_WORK ORDER_: Search the records for "will" and copy each line that holds it.

Start of Block

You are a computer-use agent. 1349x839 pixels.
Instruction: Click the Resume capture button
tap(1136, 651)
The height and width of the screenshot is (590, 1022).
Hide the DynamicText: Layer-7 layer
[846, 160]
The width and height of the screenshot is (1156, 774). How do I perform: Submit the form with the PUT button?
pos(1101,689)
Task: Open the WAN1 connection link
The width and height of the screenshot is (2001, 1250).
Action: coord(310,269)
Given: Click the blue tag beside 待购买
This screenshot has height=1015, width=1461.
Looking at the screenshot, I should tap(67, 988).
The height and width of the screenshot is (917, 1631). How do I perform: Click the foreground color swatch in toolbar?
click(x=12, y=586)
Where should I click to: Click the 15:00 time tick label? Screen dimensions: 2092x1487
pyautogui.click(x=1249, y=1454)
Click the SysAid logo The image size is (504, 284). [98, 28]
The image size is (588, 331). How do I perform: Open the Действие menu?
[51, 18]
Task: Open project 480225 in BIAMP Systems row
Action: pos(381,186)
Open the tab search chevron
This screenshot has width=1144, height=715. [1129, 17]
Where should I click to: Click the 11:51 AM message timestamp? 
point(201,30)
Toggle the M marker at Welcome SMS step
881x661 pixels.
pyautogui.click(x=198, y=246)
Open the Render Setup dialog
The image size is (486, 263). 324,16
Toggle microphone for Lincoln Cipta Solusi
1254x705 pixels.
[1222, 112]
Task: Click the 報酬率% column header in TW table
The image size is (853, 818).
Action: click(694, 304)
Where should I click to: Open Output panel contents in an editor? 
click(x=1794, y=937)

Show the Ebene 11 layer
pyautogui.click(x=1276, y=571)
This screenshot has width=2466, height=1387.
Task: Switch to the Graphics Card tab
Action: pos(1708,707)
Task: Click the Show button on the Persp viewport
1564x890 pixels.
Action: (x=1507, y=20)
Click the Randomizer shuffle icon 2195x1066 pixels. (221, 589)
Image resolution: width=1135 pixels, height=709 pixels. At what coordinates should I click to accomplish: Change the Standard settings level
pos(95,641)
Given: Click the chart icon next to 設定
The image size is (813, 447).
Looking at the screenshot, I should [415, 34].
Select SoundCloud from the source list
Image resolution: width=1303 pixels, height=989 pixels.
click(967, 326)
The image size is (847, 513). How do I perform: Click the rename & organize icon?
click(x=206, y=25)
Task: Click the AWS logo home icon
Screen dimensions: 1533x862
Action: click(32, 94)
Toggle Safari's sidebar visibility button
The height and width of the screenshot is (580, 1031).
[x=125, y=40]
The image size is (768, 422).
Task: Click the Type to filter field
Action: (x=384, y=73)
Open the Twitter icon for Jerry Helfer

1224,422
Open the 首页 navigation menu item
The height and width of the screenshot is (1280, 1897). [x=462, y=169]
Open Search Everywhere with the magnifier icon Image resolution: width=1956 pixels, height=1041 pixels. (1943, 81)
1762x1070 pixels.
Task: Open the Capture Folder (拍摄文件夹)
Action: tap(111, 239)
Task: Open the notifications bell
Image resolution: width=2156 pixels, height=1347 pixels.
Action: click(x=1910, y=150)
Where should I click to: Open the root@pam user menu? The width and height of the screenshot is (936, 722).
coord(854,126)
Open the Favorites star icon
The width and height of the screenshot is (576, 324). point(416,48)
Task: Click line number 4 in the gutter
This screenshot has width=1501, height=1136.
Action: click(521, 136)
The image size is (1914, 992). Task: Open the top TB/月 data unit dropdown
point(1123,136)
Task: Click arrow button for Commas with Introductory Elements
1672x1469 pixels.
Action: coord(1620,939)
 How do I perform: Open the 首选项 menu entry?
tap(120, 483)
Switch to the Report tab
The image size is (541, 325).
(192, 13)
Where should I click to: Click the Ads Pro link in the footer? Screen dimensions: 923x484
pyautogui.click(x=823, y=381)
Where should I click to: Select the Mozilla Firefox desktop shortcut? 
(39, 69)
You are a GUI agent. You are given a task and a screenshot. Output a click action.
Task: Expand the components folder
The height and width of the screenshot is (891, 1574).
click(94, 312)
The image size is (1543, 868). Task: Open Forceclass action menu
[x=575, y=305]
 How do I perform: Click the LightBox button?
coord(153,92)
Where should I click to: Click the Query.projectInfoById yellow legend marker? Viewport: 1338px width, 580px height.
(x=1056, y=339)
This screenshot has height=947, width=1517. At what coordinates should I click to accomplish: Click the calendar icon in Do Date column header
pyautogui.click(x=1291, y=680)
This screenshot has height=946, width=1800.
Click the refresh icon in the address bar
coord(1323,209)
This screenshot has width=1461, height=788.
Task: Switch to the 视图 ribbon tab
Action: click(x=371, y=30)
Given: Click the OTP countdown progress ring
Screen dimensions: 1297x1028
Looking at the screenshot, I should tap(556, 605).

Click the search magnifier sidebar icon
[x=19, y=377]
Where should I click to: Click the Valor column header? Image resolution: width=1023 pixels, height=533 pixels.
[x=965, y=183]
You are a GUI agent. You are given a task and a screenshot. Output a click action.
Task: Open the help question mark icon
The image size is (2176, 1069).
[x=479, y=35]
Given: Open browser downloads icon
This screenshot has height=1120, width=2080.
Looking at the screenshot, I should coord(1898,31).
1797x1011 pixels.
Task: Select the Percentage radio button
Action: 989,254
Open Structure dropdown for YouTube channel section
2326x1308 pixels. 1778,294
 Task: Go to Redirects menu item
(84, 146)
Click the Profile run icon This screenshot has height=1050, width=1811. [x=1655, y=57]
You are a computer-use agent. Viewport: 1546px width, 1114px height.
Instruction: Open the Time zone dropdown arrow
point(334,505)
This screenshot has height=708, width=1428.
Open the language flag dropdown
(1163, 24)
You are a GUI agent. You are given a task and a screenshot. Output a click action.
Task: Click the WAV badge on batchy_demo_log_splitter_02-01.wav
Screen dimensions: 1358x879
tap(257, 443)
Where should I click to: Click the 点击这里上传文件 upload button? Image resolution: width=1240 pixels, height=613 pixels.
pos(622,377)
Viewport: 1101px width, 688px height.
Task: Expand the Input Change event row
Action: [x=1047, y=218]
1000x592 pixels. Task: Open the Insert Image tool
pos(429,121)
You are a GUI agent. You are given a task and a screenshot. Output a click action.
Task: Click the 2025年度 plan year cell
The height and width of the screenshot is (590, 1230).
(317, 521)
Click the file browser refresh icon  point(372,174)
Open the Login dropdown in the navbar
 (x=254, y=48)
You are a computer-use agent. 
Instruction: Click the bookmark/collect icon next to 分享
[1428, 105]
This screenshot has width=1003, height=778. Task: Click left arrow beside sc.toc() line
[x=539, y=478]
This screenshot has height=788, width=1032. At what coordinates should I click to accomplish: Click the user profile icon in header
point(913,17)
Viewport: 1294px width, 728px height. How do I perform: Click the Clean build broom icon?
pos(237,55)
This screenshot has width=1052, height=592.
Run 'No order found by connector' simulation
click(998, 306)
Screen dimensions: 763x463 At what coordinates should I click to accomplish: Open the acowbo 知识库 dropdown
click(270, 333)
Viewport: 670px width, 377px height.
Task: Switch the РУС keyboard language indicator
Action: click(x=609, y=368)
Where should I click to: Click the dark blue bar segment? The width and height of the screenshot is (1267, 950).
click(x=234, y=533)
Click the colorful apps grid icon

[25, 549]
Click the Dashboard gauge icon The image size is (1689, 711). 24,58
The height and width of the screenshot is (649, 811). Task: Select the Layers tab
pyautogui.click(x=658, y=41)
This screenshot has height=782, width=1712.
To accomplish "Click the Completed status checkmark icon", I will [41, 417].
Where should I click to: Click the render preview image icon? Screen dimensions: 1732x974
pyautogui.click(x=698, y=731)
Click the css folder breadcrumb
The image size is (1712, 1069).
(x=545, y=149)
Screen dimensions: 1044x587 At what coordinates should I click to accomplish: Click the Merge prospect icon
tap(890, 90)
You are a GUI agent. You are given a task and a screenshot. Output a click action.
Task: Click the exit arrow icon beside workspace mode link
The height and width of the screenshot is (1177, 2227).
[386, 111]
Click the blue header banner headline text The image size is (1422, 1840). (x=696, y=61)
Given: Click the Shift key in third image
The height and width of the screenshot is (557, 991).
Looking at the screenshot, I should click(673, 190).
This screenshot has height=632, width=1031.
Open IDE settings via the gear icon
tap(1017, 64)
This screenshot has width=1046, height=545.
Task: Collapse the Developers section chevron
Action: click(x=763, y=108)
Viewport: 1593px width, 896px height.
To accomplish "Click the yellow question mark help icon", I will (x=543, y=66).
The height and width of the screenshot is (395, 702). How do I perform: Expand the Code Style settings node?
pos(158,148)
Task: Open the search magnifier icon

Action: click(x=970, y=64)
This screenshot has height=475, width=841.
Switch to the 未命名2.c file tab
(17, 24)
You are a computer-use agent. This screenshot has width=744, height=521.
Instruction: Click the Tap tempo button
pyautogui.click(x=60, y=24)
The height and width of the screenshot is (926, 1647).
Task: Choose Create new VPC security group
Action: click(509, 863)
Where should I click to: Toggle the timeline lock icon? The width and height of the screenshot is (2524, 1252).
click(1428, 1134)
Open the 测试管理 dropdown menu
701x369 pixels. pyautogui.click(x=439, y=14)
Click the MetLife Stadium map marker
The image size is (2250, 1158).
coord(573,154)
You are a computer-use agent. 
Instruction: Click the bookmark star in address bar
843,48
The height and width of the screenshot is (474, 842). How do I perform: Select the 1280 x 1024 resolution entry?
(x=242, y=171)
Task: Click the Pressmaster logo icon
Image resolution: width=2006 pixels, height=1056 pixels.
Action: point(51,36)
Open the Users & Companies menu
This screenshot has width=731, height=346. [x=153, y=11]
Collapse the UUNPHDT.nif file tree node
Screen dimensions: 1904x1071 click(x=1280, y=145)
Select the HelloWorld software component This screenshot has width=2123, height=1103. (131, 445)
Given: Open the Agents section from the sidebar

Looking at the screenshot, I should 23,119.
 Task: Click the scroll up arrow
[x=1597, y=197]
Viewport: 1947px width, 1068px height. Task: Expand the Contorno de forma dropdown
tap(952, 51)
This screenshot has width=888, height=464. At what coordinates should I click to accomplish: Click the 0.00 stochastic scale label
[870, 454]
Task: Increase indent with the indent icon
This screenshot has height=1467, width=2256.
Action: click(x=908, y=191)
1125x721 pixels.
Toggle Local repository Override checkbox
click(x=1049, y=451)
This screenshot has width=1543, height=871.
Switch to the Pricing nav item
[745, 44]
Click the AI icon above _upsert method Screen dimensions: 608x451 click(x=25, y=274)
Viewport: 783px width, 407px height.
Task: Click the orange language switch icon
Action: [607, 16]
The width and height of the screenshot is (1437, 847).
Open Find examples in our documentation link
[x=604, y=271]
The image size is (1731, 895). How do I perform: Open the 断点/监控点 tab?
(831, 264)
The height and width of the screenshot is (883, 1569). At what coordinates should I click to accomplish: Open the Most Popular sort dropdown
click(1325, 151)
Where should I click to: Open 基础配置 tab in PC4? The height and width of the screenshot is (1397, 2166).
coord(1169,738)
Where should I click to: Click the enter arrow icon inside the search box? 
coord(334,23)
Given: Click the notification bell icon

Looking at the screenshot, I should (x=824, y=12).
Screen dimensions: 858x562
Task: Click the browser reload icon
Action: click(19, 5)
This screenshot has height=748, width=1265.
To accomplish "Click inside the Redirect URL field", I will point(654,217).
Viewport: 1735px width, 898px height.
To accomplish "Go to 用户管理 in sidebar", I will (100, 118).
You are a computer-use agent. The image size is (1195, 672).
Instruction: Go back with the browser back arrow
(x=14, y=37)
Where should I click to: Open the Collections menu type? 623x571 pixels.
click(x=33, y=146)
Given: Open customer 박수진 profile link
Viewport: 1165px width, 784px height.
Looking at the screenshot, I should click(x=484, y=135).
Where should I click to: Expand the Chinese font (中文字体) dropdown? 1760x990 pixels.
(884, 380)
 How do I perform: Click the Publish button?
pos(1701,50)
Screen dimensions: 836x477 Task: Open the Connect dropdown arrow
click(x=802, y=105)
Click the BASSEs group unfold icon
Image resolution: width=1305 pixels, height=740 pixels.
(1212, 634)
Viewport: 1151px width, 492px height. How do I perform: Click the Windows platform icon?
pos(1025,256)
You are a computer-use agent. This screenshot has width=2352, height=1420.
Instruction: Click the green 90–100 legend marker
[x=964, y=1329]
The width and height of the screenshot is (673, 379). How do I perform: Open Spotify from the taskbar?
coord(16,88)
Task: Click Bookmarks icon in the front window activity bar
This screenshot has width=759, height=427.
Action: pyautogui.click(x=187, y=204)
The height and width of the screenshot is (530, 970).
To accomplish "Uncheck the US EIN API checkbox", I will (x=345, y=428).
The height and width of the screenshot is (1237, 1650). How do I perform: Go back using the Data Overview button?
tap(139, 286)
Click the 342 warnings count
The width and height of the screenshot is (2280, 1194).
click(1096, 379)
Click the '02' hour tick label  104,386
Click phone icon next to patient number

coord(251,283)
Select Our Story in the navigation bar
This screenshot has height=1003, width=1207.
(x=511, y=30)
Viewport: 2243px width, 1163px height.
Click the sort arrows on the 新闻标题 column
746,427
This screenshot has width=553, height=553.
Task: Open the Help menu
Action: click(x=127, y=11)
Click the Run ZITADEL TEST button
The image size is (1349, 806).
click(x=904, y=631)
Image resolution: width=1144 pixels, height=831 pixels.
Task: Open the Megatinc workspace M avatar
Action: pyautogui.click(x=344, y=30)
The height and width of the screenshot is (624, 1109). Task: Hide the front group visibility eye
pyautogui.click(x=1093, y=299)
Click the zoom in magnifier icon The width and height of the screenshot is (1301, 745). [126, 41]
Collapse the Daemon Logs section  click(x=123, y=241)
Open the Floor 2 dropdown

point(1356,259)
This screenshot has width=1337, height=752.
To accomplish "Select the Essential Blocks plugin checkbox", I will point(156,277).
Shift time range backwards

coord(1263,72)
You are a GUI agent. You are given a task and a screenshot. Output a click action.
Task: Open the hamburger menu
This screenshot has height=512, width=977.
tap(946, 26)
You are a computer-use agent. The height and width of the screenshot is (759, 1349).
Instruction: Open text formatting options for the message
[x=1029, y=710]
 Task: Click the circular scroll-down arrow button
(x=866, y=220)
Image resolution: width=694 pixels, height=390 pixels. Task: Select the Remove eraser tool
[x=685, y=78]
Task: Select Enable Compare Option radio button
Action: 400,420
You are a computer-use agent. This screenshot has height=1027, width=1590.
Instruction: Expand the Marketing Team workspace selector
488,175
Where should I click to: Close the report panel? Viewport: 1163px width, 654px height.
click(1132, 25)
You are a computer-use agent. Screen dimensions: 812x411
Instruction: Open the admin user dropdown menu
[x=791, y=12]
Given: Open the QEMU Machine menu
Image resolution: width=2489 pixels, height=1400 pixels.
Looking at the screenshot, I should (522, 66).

End of Block

_REPLY TO THE EXERCISE_:
To accomplish "Click the Completed status checkmark icon", I will [41, 417].
To accomplish "Click the yellow question mark help icon", I will (x=543, y=66).
To accomplish "Click inside the Redirect URL field", I will point(654,217).
To accomplish "Go to 用户管理 in sidebar", I will (100, 118).
To accomplish "Uncheck the US EIN API checkbox", I will (x=345, y=428).
To accomplish "Select the Essential Blocks plugin checkbox", I will point(156,277).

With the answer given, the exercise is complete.